The menu here is simple; there isn’t one. Sit down and take what you’re given – five courses and a litre of red table wine, chilled, as is the fashion, for 12 Euros. The restaurant is also a bar and, somewhat eccentrically, a fishing tackle shop too. Racks of bright floats, fishing reels and rods have to be negotiated before you can get to the few tables on offer. Arrive much later than 12:15 and you won’t get a table at all.
This is not a restaurant catering to the gourmet, but one which exists to serve the local working man. Most of these are already seated, dressed in the fluorescent orange dungarees that indicate they are road menders, sweepers, hedge cutters or one of the many other municipal workers the state employs to keep France clean and tidy. They greet each other by proffering their wrists not their hands, hands being of course dirty with an honest morning’s toil.
The soup, which you serve yourself, taking as much or as little as you want, shines with slicks of oil. The stock may be home made but more likely it’s from Monsieur Knorr. Bobbing about like survivors from a shipwreck are shreds of vegetables and unknown meat, the latter almost certainly the remains of yesterday’s lunch. The soup is salty, thin and stimulates the appetite, as do the aromas wafting from the kitchen, adding another layer of patina to ancient walls last papered when the SS ate their lunches here.
I have two refills of the soup, while stuffing my cheeks like a hamster with crunchy baguette taken from a bottomless basket. If at any time the base does become visible unseen hands whisk the basket away and replace it with a full one. The red wine is nothing to write home about, but no Uriah Heep of a sommelier could convince me that anything else would be more suited for this meal.
Madame slowly takes the tureen away; a large man with hands like shovels and fingers like Picasso’s has collapsed into a chair at the next table and needs feeding. I’m happy to keep on shovelling bread while waiting for the next course, a large plate of sliced meats and a couple of the gherkin’s fey little brothers, cornichons. The meats have been lovingly selected from the local meat traiteur who….. no of course they haven’t, get real, they’ve come from the supermarket of course, Madame has to make a profit on the 12 Euros after all.
The main course is too much for Madame to carry so a woman with a Kaiser Wilhelm moustache is sent out with a pot of stew. ‘Dinde!’ (Turkey!) she answers to my question with the sort of scorn reserved for customers who ask such things. Also in the mix are new potatoes, carrots and green beans all held together with a viscous sauce that is blisteringly hot from the stove. It’s filling, as it’s designed to be.

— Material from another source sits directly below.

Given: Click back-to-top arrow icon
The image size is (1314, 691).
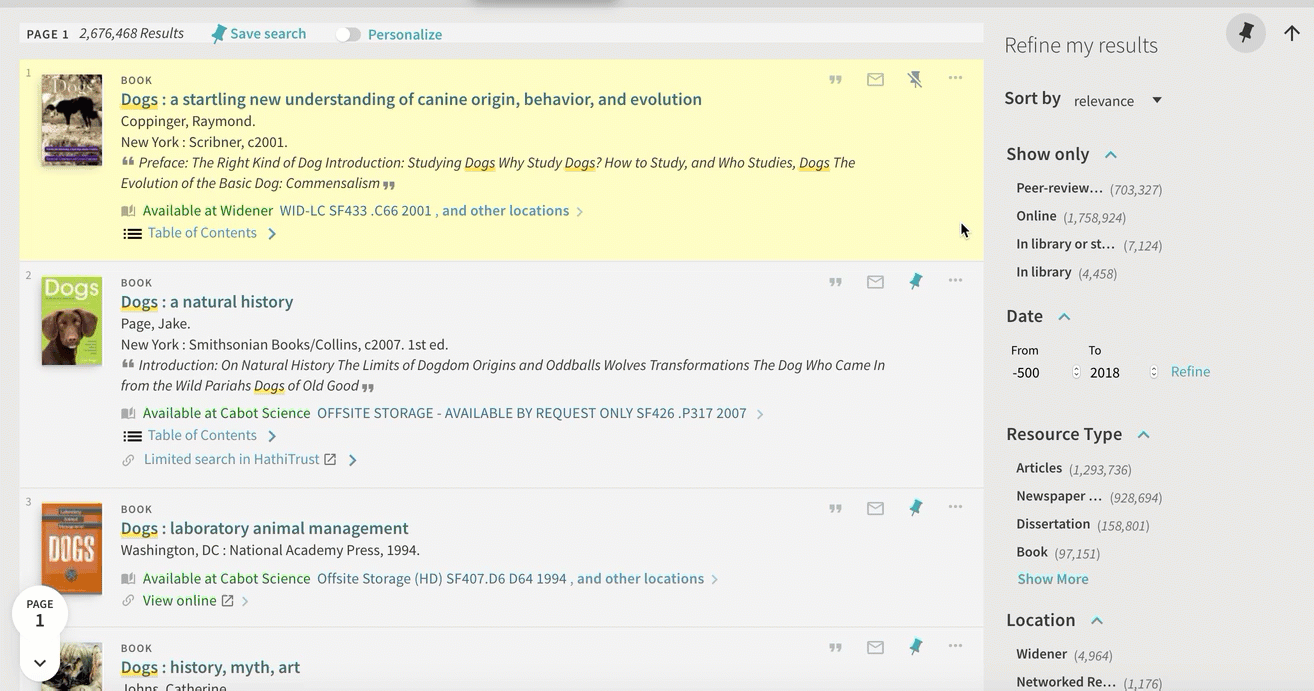Looking at the screenshot, I should tap(1292, 33).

And then comes the cheese board. Not on a ‘chariot’ and not accompanied by a waiter who wastes valuable fromage-feasting time by pointing at each one and describing it. I pick three quickly, other tables are waiting – a fine Comte, a nicely aged Goat’s cheese and some Roquefort. I could have more, but three is the polite number to take.
Finally a Cornetto is produced from the fridge. I haven’t had one in years and, as it’s included in the price, why not? It gives me brain-freeze and so I have a small coffee to melt the pain away.
This is not Peter Mayle’s Provence and this is not the ‘wonderful little place’ that Giles and Samantha found as they toured the Dordogne last year, as Giles fielded emails from the office on his Blackberry and Samantha collected fabric samples for her shop. This is the France the French see – plain, simple, cheap and quite cheerful. ‘Bon appetit!’ indeed.